If we only demand that triangles of the same size be congruent, we can get around this issue on a sphere. We go from "all triangles are congruent" to "all triangles of the same area are congruent". Unfortunately, when we consider more general cases, such as a flat geometry with a "bump", we see that we just can't make all triangles congruent. If we ask that all triangles be congruent, we can't have the sum of the angles be 180 degrees at one locaction, and some different number at a different location. But if we move a triangle with three equal sides from a location "on the bump" to a location "off the bump", the sum of it's angles changes (as long as the triangle has a finite area). So, we are lead to the notion that saying that "all triangles" are congruent is simply wrong, which then suggests that there are severe difficulties with "rigid objects" as a definition of distance.

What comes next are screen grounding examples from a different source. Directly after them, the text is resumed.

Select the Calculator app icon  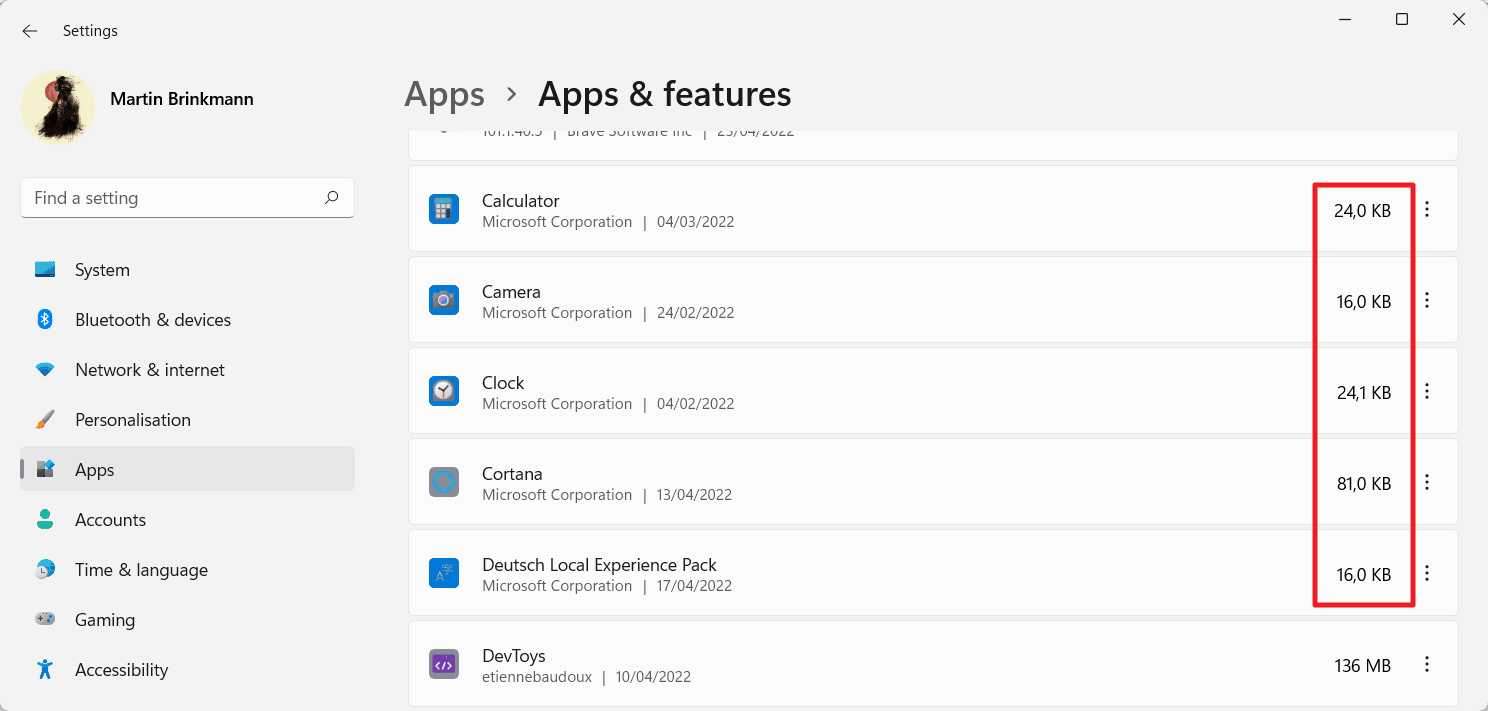click(x=444, y=209)
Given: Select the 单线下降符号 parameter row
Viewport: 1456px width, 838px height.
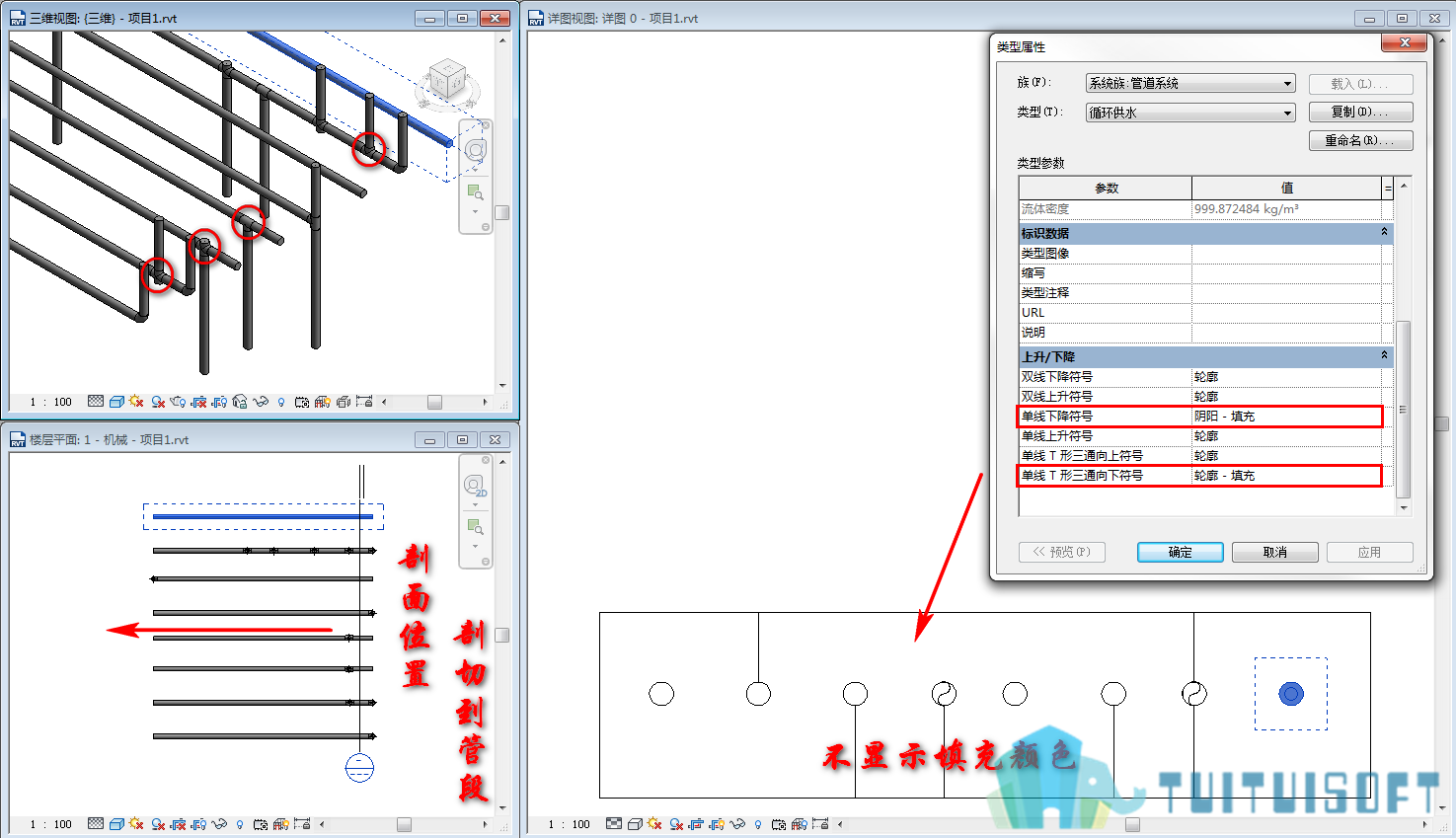Looking at the screenshot, I should click(1199, 417).
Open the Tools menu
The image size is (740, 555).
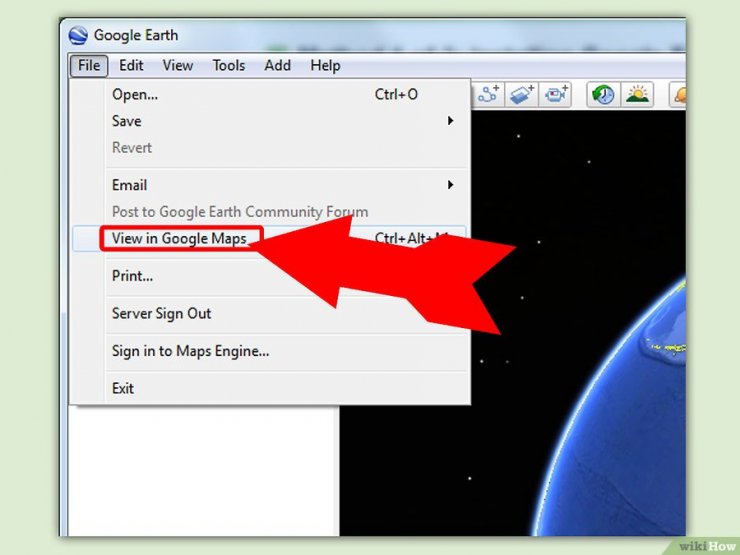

Sorry, this got rather long. But I'll try to summarize my point. I believe that pre-relativistic notions of distance relied on "rigid rulers", and the lack of rigid objects on curved manifolds leads to a lot of confusion about what distance really is. Unfortunately I can't point to the literature as to what the "real" definition of distance is, because as near as I can tell there isn't much agreement on how best to formulate it. As a consequence, students wind up with little guidance on this point. I can point out that relying on "rigid objects" to define it is going to cause some issues. And I think it's fair to say that the previous incarnation of the definition of distance used "rigid rulers", so I don't think I'm too far off in suggesting that this is the source of a lot of confusion about the nature of distance.
I should stop here, but I want to add one more thing. I believe it can be fruitful to go from the notion that "all traingles are congruent" to "all sufficiently small triangles are congruent". But I haven't seen any text actually take this approach. I believe, though, that it could be used to motivate Reimannian geometry.